> _Supplied passage_:
Convolutional layers and their cousins the pooling layers are examined for shape modification and parameter counts as functions of layer parameters in Keras/Tensorflow…
Keras is synonymous with deep learning. Building multi-input, multi-output network of connected layers is a routine task with Keras. The data/tensors (multidimensional matrix of numbers) twist & turn their way from layer to layer, from entry to exit, as the network racks up millions of parameters along the way. How the data shape morphs as it squeezes through a layer, and how many parameters that layer adds to the network model are of course a function of the layer in question and how that layer has been instantiated in Keras. In the earlier article Flowing Tensors and Heaping Parameters in Deep Learning:
- We looked at the Dense, Embedding, and Recurrent (LSTM/GRU) layers in some detail to understand how and why the data shape changed as it passed through these layers.
- Using the equations describing the data modification within the layer, we derived formulae for the number of trainable parameters used in each of these layers for the said modification.
We continue the exercise here with Convolutional and Pooling layers heavily used in image classification. We close the series by running the Visual question answering model and confirm that our formulae/analysis are correct for the trainable parameters and output shapes. The full code for the snippets can be obtained from github.
1. Convolutional Layer
Convolutional layers are basically feature extractors. They are mostly used with images, but can be applied to text as well for pattern/feature identification and classification thereof. When working with text, we first turn words into numerical vectors using an Embedding layer or using externally supplied vectors.
1.1 Input Shape
Input to a convolutional layer can be batches of images or sentences. Keras default for input data is “channels_last” meaning the number of channels/features N_c would be the last dimension, and as usual the first dimension is the batch_size left out here as ‘None’. In between these two are the dimensions of the image (or the sequence length in case of text).

> _Data for analysis_:
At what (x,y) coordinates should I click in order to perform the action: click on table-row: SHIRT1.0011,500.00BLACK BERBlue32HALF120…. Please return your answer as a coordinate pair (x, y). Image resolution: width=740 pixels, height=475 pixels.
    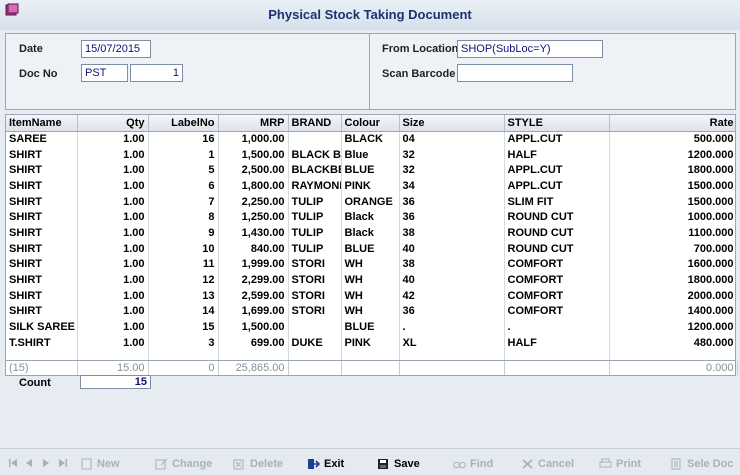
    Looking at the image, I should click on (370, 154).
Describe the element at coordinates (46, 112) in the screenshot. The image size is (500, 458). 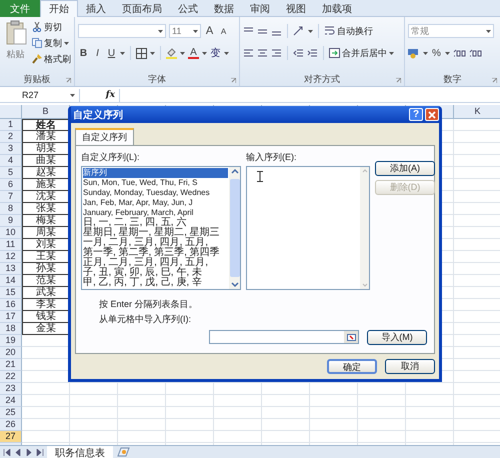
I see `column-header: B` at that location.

...

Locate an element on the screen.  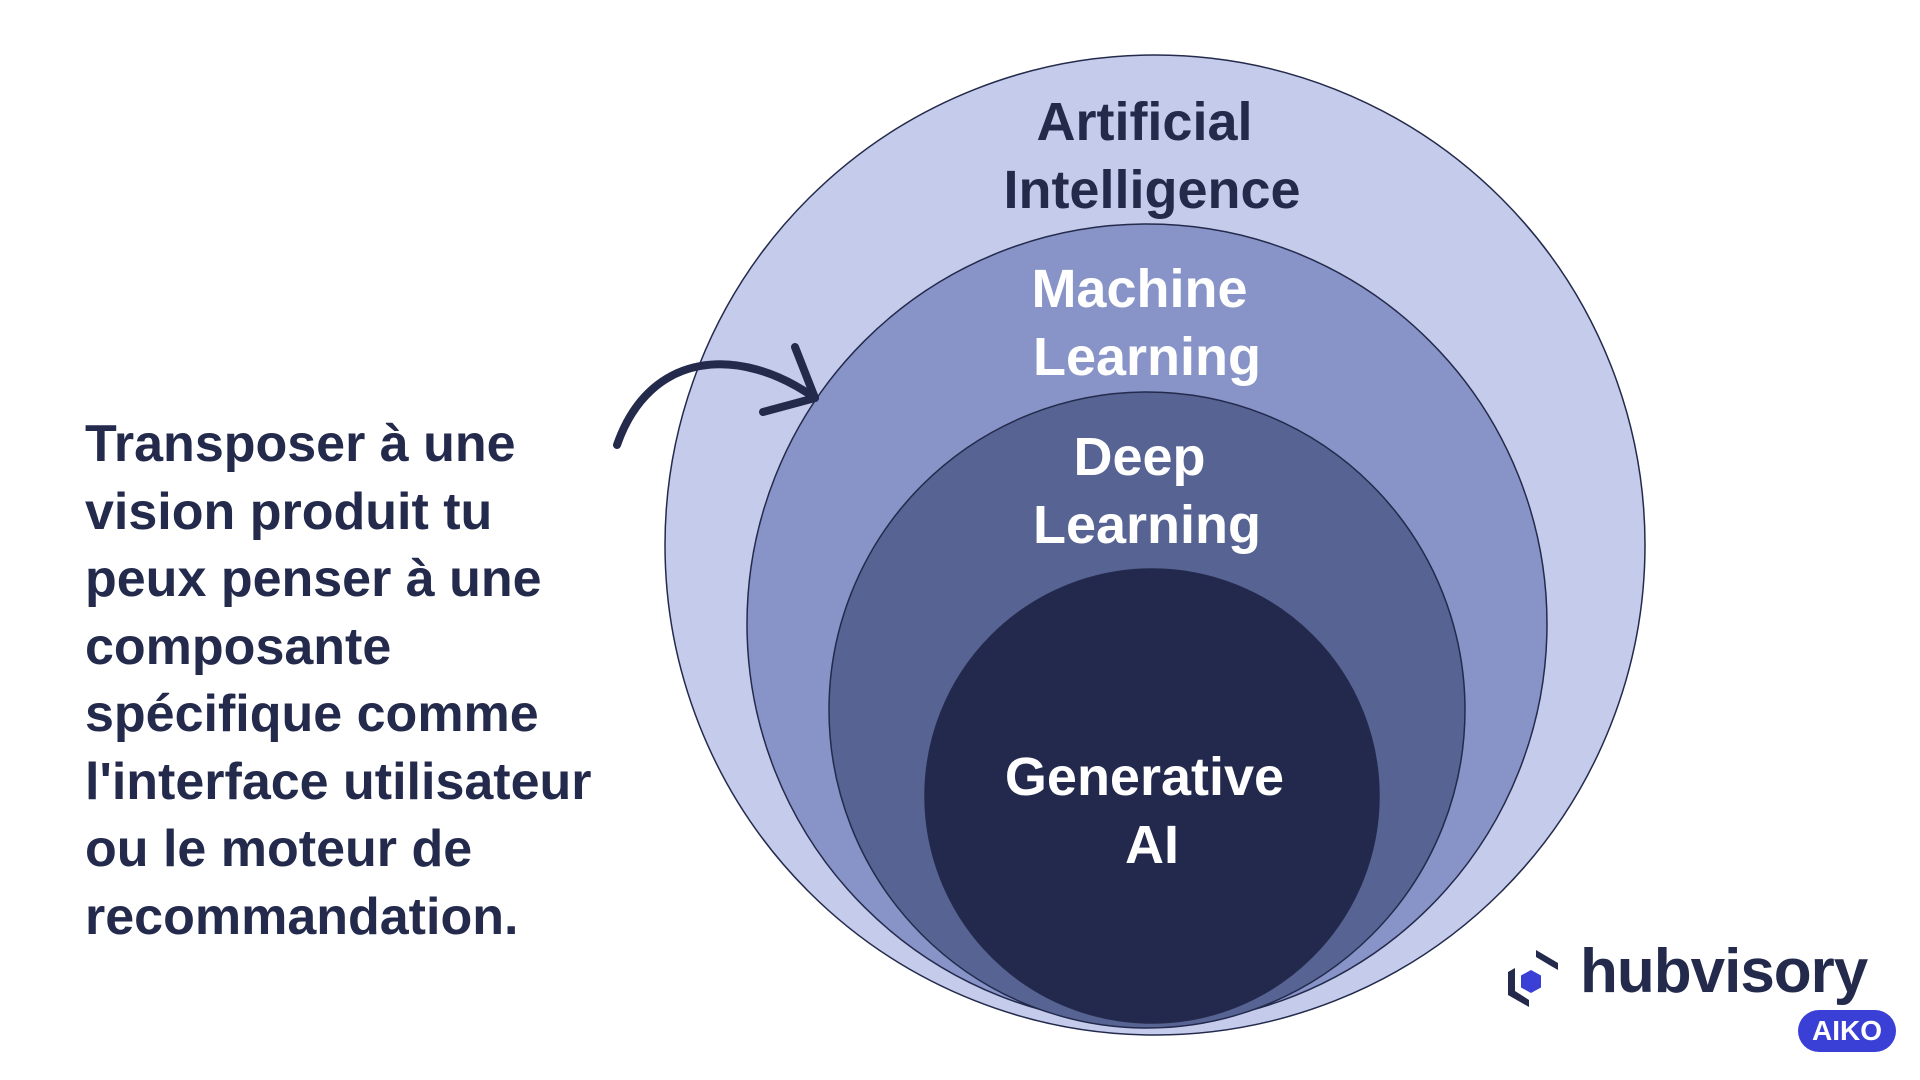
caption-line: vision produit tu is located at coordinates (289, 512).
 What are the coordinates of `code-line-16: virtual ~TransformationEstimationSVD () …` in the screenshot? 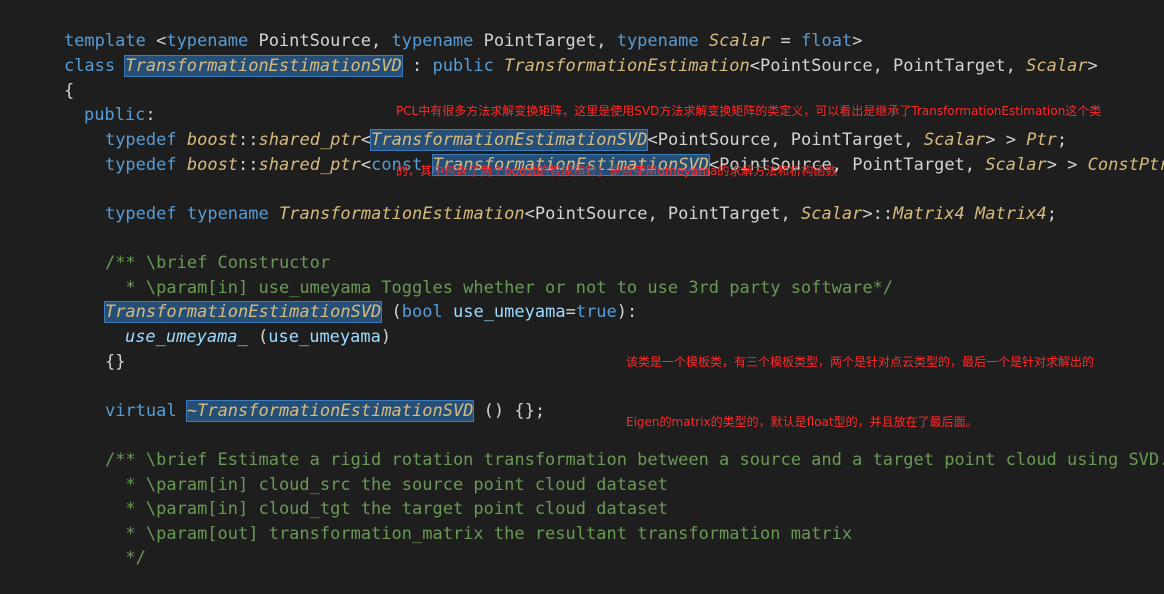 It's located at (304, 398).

--

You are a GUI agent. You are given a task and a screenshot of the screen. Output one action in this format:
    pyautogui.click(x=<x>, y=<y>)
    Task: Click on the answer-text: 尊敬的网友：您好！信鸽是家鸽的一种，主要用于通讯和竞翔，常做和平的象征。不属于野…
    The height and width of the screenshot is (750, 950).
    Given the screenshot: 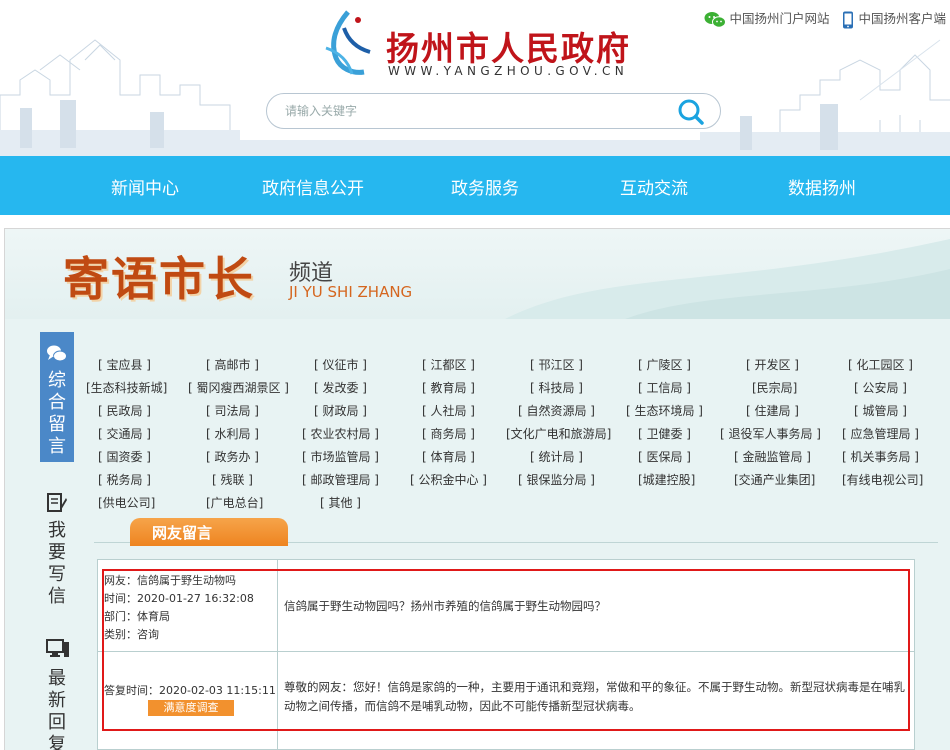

> _Questions on the material_:
**1)** Please copy the passage in the Keras article from "We continue the" up to and including "obtained from github.".
**2)** According to the Keras article, what is the Keras default for input data to a convolutional layer?

> _List of solutions_:
**1)**
We continue the exercise here with Convolutional and Pooling layers heavily used in image classification. We close the series by running the Visual question answering model and confirm that our formulae/analysis are correct for the trainable parameters and output shapes. The full code for the snippets can be obtained from github.

**2)** "channels_last," meaning the number of channels or features is the last dimension.